What Is A Research Paper Abstract?

A research paper abstract is a brief piece of writing that gives the reader a quick view about your paper. The sole purpose of the abstract is to entice the readers to go through the full copy. An abstract shouldn’t be more than 300 words. Though in the final copy the abstract will be there in the beginning, it should be written at the last stage.

Types of Abstracts

Abstract format is more-or-less same world-over. But the rule-of- the- thumb is- if you are writing a longer/technical paper, the abstract should be informative. If the paper is short, then the abstract has to be descriptive.
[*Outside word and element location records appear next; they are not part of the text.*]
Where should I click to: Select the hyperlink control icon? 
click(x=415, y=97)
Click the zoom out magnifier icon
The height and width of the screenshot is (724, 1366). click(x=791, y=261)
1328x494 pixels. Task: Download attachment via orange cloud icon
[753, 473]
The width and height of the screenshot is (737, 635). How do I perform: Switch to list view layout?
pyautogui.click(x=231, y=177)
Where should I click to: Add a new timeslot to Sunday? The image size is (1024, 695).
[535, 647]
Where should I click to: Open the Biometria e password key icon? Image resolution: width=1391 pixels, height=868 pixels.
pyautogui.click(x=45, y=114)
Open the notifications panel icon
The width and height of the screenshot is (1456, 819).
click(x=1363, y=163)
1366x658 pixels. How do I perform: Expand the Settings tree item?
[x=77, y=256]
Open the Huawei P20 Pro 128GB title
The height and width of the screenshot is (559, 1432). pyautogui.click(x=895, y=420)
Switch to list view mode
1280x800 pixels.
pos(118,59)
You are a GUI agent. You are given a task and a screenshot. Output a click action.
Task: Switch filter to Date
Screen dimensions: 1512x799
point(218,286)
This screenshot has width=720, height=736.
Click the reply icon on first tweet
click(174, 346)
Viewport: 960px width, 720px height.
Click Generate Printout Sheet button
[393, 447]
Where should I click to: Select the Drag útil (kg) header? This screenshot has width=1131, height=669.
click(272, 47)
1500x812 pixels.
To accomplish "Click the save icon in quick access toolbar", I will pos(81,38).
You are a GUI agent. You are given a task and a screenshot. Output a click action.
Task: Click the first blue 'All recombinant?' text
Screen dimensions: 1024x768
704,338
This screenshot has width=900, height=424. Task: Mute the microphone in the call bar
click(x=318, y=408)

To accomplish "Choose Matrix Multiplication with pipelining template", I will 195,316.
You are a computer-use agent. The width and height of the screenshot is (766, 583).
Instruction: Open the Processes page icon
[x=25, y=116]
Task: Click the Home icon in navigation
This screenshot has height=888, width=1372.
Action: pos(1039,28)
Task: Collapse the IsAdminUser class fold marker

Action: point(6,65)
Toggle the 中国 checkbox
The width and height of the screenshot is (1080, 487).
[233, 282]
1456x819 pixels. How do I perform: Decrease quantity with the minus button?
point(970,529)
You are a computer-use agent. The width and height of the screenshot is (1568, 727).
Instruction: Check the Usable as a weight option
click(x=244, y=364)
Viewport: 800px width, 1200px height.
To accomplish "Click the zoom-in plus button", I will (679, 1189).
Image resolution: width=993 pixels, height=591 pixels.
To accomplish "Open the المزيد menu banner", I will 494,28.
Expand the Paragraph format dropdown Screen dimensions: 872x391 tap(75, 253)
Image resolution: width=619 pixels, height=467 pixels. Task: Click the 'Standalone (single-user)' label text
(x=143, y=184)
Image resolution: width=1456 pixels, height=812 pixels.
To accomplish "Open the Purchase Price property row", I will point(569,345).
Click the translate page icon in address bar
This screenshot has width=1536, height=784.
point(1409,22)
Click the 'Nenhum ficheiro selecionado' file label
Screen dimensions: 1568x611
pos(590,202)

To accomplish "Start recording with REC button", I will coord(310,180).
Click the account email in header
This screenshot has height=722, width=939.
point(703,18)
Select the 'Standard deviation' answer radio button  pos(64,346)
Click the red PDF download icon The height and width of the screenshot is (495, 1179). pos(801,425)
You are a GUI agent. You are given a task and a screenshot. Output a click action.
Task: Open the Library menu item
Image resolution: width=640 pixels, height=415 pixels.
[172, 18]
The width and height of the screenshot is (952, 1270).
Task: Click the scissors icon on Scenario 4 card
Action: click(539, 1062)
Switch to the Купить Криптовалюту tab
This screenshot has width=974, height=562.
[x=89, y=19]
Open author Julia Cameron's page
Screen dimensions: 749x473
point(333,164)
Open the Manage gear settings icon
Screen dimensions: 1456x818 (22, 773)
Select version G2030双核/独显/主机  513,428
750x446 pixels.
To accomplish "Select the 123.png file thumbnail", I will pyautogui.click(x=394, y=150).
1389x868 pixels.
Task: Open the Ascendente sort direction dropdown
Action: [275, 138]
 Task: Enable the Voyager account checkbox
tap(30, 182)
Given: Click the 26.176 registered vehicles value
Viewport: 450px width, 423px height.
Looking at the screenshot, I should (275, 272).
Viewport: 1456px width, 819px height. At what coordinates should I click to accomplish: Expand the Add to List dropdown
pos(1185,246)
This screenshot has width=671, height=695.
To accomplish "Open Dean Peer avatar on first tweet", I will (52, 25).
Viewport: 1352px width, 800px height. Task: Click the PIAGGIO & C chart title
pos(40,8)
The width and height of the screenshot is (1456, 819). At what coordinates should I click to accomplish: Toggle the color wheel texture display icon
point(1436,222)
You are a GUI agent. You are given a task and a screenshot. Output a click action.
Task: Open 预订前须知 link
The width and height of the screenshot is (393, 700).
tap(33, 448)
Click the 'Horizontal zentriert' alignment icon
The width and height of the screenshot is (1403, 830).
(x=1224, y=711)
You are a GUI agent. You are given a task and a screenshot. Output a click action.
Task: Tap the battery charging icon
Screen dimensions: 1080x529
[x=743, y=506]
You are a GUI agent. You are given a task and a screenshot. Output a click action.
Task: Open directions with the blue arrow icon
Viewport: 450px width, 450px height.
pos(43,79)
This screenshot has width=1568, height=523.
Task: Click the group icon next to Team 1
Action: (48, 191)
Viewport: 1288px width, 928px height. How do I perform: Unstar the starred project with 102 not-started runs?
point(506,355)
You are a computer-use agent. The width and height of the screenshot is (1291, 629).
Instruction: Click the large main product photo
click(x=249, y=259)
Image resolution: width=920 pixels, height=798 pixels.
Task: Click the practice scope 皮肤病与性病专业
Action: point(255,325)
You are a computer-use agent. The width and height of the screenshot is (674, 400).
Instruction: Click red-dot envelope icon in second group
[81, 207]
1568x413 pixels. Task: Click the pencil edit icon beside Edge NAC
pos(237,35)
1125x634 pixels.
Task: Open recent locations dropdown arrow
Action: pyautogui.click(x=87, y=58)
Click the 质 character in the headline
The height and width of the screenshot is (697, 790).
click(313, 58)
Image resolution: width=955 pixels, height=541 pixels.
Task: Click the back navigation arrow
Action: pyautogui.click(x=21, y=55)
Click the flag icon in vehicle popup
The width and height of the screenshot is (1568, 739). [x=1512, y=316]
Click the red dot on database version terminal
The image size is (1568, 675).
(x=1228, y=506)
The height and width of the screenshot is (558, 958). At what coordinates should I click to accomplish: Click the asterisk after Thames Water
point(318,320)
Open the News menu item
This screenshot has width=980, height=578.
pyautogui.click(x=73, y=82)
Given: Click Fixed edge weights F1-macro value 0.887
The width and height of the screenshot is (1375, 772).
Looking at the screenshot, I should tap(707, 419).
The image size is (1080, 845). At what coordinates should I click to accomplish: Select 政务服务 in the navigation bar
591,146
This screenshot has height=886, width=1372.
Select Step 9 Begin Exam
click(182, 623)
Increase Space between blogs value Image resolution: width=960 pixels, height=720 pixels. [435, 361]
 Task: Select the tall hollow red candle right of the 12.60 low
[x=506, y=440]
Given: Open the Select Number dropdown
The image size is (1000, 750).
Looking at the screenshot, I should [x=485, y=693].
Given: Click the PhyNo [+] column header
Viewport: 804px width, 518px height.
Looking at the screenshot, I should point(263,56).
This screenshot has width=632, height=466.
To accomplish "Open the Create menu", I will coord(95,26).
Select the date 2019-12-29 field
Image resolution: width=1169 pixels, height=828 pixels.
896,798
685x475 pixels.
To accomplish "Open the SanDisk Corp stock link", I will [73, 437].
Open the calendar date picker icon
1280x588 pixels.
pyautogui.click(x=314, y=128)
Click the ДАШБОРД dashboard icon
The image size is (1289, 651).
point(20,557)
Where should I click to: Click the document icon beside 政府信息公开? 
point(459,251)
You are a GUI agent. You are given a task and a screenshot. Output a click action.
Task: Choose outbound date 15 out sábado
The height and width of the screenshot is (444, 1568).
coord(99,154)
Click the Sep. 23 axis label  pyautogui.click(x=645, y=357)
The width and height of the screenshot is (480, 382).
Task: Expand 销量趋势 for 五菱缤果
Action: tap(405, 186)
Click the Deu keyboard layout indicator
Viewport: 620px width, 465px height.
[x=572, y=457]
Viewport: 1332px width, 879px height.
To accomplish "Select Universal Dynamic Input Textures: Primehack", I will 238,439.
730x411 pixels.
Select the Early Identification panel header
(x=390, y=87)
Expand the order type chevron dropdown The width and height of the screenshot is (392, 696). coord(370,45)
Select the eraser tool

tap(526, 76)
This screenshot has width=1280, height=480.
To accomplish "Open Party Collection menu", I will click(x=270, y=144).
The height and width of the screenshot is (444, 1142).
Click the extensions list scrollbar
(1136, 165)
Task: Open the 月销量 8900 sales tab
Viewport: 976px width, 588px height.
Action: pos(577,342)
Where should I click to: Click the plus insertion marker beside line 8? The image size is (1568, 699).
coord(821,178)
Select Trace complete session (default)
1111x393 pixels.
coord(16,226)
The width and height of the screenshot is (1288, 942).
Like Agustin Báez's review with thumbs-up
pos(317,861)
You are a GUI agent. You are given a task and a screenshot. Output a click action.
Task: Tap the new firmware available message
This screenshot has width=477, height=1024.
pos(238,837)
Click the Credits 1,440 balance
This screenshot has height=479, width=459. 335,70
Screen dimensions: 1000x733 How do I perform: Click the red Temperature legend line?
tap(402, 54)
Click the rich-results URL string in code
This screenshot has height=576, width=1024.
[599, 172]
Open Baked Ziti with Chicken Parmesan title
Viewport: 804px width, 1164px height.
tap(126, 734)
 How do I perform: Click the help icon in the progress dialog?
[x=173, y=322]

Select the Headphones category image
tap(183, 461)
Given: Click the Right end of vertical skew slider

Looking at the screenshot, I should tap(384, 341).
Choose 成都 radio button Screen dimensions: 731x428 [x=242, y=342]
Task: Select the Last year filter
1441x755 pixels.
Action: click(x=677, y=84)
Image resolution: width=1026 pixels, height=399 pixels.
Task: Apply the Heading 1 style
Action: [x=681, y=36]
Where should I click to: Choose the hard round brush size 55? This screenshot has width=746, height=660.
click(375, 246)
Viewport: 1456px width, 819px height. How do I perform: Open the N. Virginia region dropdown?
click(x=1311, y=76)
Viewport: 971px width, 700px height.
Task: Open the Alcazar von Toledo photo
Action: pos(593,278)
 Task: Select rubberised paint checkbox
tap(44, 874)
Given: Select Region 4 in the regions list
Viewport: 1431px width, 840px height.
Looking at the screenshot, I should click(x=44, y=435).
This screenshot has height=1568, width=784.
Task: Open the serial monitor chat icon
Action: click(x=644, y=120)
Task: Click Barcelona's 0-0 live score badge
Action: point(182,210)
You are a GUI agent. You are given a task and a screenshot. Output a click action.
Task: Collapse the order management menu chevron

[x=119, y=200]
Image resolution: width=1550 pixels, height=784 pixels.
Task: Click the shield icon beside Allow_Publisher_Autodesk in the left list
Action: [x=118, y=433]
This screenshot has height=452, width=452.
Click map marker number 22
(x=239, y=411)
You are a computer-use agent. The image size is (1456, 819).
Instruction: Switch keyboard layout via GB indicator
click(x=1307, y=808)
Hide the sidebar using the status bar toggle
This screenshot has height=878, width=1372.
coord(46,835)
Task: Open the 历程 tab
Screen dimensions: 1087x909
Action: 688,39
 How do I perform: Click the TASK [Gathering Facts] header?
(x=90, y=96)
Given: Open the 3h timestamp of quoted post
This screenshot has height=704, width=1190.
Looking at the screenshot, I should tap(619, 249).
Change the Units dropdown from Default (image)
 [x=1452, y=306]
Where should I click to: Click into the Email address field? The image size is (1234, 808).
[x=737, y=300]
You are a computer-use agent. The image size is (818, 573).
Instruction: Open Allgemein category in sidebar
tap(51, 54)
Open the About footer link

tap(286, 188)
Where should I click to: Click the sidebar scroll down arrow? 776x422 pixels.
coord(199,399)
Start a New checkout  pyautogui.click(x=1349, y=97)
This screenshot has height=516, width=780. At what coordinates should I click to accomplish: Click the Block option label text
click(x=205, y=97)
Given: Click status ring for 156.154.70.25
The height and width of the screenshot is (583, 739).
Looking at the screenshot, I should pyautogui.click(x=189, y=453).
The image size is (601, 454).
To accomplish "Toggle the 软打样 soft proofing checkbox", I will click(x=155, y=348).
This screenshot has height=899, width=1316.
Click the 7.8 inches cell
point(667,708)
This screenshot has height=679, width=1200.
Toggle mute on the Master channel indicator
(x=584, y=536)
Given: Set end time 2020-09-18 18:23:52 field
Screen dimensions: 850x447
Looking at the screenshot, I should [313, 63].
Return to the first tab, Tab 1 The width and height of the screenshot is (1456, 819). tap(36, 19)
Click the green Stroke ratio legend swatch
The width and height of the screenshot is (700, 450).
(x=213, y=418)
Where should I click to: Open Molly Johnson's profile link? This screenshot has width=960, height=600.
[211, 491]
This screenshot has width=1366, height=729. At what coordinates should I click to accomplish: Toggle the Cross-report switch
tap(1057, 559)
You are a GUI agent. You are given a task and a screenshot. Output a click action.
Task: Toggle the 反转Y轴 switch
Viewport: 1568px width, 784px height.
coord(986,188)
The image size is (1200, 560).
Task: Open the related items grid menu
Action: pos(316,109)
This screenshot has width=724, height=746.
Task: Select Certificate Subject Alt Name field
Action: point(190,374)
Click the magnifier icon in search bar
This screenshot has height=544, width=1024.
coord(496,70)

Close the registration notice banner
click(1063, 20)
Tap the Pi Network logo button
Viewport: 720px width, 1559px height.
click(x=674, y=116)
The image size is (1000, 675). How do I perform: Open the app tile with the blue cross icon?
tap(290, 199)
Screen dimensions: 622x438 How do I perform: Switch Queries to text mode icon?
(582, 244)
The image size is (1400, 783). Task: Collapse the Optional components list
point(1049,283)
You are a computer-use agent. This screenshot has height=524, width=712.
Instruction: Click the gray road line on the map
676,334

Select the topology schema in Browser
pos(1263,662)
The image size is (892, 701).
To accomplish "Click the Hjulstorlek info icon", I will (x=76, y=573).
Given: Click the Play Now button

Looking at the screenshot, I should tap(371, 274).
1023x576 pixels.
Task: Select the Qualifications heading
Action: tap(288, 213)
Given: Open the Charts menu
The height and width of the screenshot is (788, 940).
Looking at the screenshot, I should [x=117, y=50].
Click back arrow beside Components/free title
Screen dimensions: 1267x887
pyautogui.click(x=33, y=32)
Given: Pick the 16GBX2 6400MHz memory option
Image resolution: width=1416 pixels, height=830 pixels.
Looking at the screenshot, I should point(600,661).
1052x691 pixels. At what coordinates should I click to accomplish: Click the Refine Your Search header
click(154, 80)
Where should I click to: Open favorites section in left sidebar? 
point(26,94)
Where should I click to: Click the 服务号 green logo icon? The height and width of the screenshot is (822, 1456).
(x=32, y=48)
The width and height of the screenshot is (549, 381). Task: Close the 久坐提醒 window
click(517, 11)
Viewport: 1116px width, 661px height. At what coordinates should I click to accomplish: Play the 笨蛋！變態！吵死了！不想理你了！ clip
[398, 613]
Elements of a Research Paper Abstract: Helpful Directions

  • Expression of the Statement
  • The statement of the problem of your paper should be put first in the abstract. What are the problems that you are trying to solve through your paper? You language and tone should be lucid and catchy enough to hook the reader, but you must stay off from using jargons.

  • Importance
  • The importance of the problem is another vital element without which, the abstract of your research paper shall be incomplete. Take your paper as a product and you need to sell it for the potential readers. In the ‘importance’ part (sometimes it is referred as ‘motivation’ also), the gravitas of the argument of your paper should be stated clearly. If you think that your topic has no such interesting weightage, you may consider putting the ‘importance’ part before statement of problem.

  • The Methods
  • What are the methods that you have used in your entire paper to bring out the findings? Did you use simulations, analytical models, data collected from the fieldwork? Or did you completely rely upon theories? Obviously for students of science and pupil of social science/humanities – the methodology will differ. You also need to mention the variables you have neglected or ignored deliberately.

  • The Findings
  • What are the findings of your paper? Here, you must need to include numbers, figures or percentage. Though it is true that this formula can work for science and some streams of social science topics, but for humanities -this is by and large not going to work. Still then, you must ignore ambiguous words like ‘ very much’, ‘too small’ etc.

  • Conclusion
  • What are the consequences of your experiment? Are they going to wipe out the problem at least partially? Though the conclusion is a re-instatement of your paper, but you must put emphasis upon the findings and their potential to be studied further.